When I say to our OT that Ella is having sleep issues, I get practical, creative things to try. A weighted blanket might help. Maybe brushing. Maybe astronaut training. Maybe an alarm clock that has a sun and moon, so when the sun is lit, Ella knows when to come out of her room. Maybe a protein snack before bed. Maybe therapeutic listening. Yes. These things actually help.
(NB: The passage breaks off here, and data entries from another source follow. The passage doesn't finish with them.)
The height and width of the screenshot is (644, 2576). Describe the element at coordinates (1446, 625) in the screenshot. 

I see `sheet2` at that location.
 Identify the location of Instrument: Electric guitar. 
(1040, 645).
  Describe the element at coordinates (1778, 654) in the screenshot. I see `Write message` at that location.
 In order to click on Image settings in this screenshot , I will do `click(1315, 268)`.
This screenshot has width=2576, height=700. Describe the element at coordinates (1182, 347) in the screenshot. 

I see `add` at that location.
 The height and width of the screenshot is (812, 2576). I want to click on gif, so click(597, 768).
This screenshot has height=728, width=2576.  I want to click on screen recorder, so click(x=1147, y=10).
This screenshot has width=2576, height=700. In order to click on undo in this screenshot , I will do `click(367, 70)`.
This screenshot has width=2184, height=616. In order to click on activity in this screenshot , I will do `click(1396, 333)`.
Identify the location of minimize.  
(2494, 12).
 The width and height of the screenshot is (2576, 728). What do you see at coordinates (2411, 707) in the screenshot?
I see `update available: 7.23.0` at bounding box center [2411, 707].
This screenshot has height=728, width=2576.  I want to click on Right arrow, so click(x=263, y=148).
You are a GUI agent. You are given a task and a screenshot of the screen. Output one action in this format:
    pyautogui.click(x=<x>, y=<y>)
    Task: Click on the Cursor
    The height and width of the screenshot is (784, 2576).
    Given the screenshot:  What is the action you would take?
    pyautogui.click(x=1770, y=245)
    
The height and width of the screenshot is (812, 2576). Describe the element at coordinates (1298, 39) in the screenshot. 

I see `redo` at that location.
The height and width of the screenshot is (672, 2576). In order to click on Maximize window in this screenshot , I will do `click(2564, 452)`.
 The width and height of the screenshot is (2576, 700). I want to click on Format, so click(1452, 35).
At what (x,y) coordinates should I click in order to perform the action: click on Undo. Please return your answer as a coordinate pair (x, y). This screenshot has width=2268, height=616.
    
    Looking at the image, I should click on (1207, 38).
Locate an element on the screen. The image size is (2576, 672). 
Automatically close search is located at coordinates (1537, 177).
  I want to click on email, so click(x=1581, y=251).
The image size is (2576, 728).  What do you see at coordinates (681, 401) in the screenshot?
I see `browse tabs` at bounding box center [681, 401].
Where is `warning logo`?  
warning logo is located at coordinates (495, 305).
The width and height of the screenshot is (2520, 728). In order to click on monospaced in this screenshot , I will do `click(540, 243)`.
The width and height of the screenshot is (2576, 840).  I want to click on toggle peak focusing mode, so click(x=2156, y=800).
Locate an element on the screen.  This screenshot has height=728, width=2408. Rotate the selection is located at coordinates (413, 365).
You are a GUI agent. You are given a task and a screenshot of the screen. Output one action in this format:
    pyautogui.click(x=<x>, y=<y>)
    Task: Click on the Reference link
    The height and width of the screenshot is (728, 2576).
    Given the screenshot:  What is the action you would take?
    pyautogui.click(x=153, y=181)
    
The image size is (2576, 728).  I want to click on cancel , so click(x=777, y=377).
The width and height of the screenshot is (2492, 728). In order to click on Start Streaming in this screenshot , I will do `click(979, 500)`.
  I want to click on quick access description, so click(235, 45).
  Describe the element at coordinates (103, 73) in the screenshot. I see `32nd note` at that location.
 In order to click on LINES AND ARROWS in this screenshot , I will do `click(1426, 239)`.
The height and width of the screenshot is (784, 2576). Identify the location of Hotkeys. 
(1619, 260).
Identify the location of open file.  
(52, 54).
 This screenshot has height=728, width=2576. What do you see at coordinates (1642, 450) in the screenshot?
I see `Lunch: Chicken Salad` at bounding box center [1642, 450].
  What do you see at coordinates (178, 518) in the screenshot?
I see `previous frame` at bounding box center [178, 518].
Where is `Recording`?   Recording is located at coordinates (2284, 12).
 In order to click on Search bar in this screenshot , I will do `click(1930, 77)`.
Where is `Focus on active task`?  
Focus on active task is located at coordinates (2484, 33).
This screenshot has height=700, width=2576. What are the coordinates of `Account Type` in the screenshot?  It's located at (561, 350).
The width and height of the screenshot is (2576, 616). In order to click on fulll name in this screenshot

I'm not saying our pediatrician is totally useless. I'm just saying that this was the problem 11 years ago, and still is today: I can't find real help for my really intense kiddo problems at our doctor's office. Which I think is a shame. When you're a family in crisis, a pediatrician should know what will help, or at least where else to look for help. I have discovered through my dealings with people in the medical profession that they are awesome at helping when a body is broken or sick, or if a heart needs monitoring. But when it comes to things like how to make your child more comfortable in their world (sensory issues, mood issues, tic issues, eating issues, sleeping issues, anger issues, anxiety issues) I have learned much much more from our therapists. I know I'm a "think outside the box" type of person, and I look for things that help the whole child, not just meds to fix a problem. I think when you're a parent, you just have to find the place that fits you the best to look for help. I love our team of medical professionals. But when our family is in crisis, which we often seem to be, I look to our team of therapists. And they should win Olympic Gold for that, or a Nobel Prize, or Therapists Of The Year, or something. We see eight therapists for eleven therapies each week, give or take a couple extras here and there. Little by little, these incredible, "think outside the box" professionals are changing the worlds my kids live in. It's slow, slow work. But it does work. I know because I have a little girl who went into her gymnastics class without crying this morning, and who is now walking across a balance beam, while kicking each leg up in the air one at a time, with no coach to hold on to. This girl did not exist a year ago. So thank you, again, to all of Ella's therapists, and Ben's, and Aidan's, and Jonah's. Thank you for the hope you give me five days a week. Thank you for helping my kids learn how to find the light in their darkness.